What the task asks -
Give the lines of the listing as a numbered list, starting at the line that contains "Screen dimensions: 651x366" and running through the end of the listing. Leave out blank lines and the pictures.

Data shown -
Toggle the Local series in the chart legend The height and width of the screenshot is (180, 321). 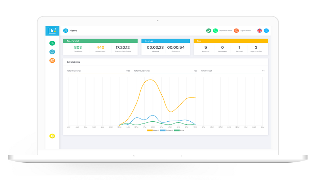click(x=179, y=130)
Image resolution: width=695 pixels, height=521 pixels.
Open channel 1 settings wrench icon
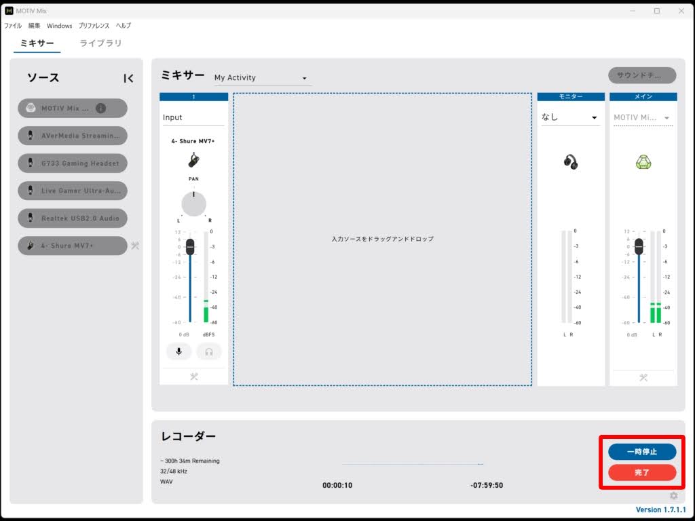(194, 377)
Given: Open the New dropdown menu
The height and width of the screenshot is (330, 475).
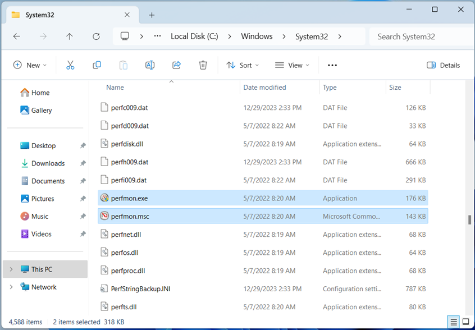Looking at the screenshot, I should (x=30, y=65).
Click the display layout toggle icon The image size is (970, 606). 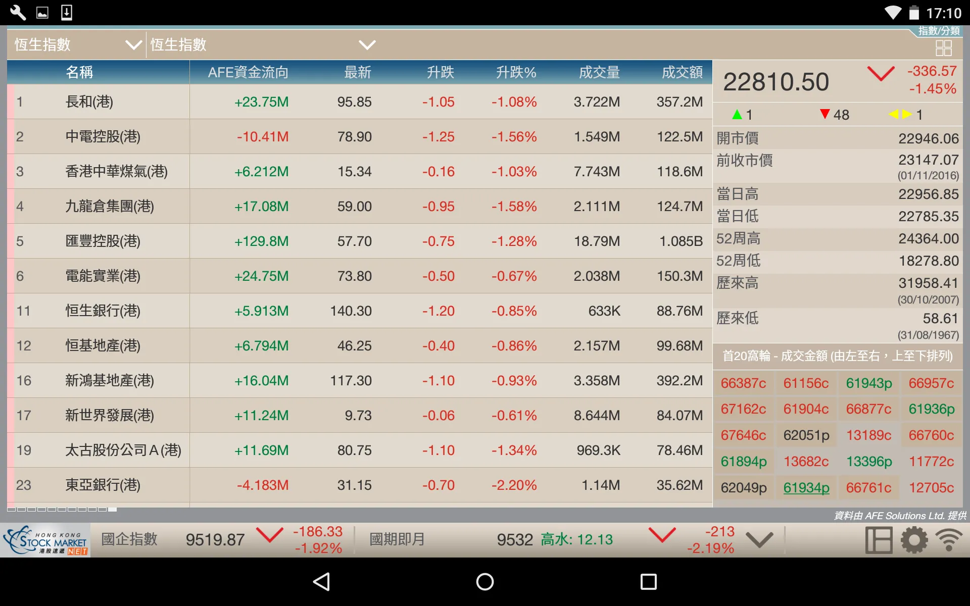click(x=878, y=539)
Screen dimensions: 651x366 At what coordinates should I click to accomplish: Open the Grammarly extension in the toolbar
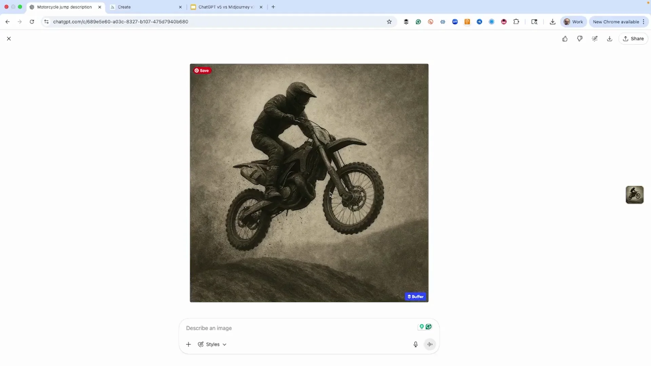(x=418, y=21)
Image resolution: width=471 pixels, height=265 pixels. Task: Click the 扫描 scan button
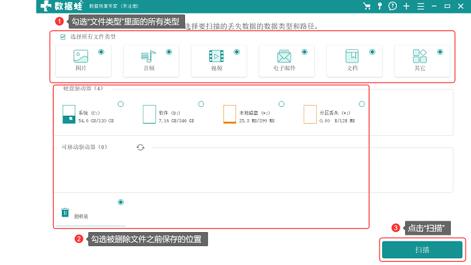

Reply to the exercise -
1. Screen dimensions: 651x366 At what coordinates should I click to accomplish: Open the Grammarly extension in the toolbar
2. (x=418, y=21)
3. Image resolution: width=471 pixels, height=265 pixels. Task: Click the 扫描 scan button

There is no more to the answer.